■ PASSAGE

/---

Examples to prove the point:
1. Watching someone play Tetris, who has never played ANY video game before, and doesn't know you can rotate the blocks.
2. Someone who absolutely insists on never looking anything up on the internet until they've completed the game once. They played halfway through Splinter Cell: Blacklist before they realised Sam Fisher had night vision/heat goggles.
3. First time I played Half-Life 2 I was almost at the end before I realised the rifles had secondary fire modes.

I'd say the best rules are as follows;
1. If it's essential for beating the game, then make it pretty damn obvious.
2. If it's a secret room/level or alternative path, then have clues, both visual and auditory. Knowing you have to open the 3rd panel in the fourth corridor when it looks like all the others is bollocks. But you can intuit if there's a colour shade difference, or some other clue, like Dark Souls slightly raised pressure plates.

\---

■ SUPPLIED RECORDS
/---

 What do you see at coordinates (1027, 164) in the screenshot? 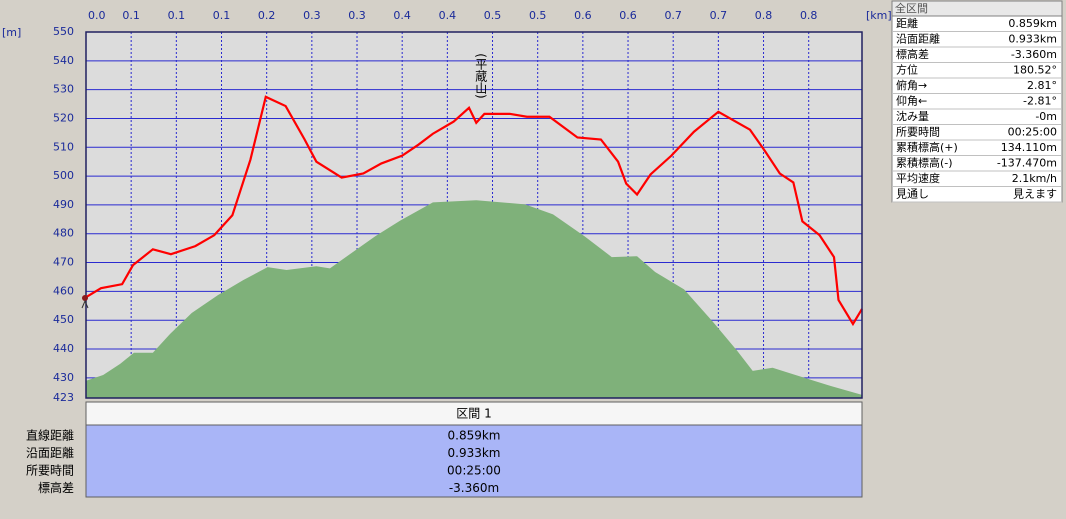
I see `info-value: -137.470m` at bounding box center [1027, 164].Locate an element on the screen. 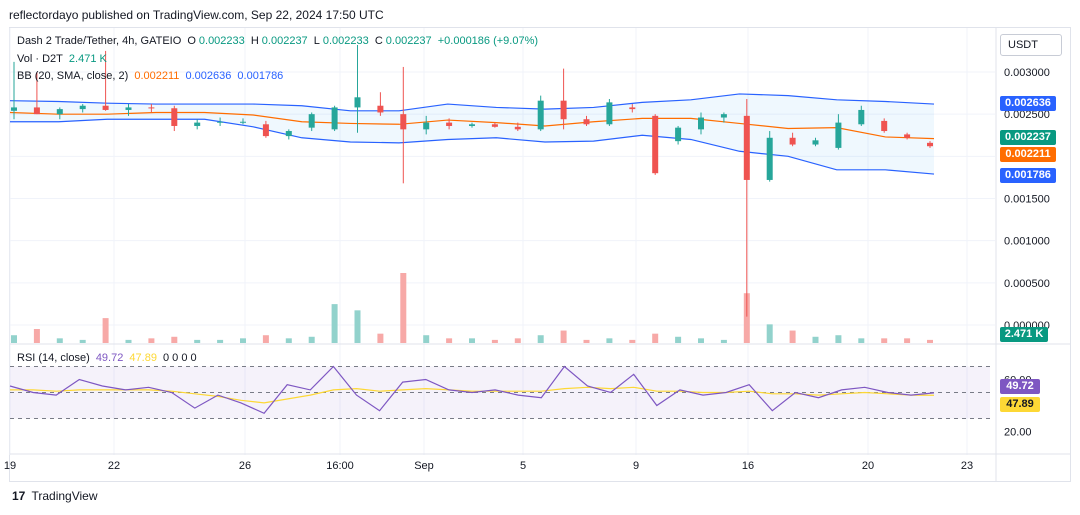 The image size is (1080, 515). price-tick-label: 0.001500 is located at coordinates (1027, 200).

\---
/---

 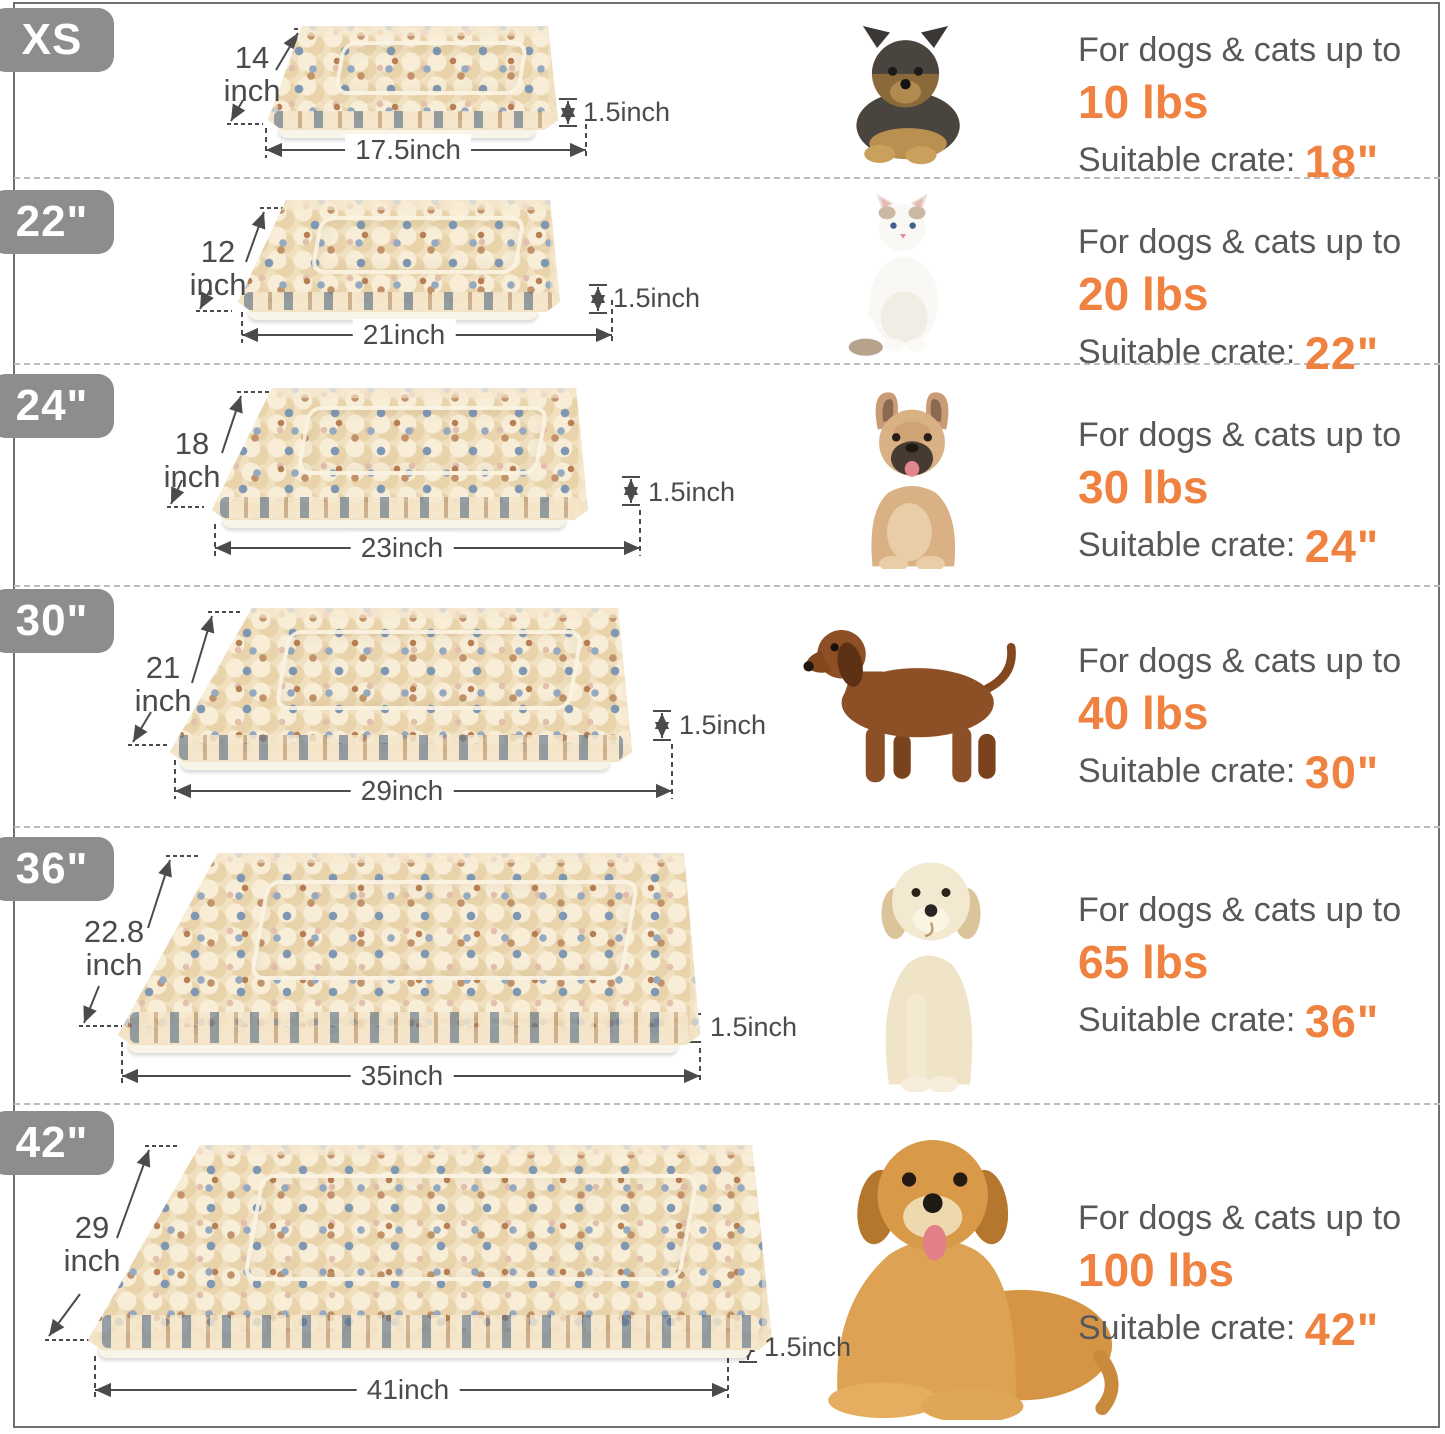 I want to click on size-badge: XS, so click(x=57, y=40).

\---

■ TASK TO CARRY OUT
Say whether each statement agrees with the text about hidden game features above. Answer yes or no for each, quoting the words of the text that decide it.
1. The Half-Life 2 player learned about the rifles' secondary fire modes near the end of the game.
2. The Splinter Cell: Blacklist player looked things up online before finishing the game.
3. Secret rooms should be signaled with visual clues only.

■ ANSWER FOR THE TASK
1. Yes: "I was almost at the end before I realised the rifles had secondary fire modes."
2. No: "absolutely insists on never looking anything up on the internet until they've completed the game once."
3. No: "have clues, both visual and auditory."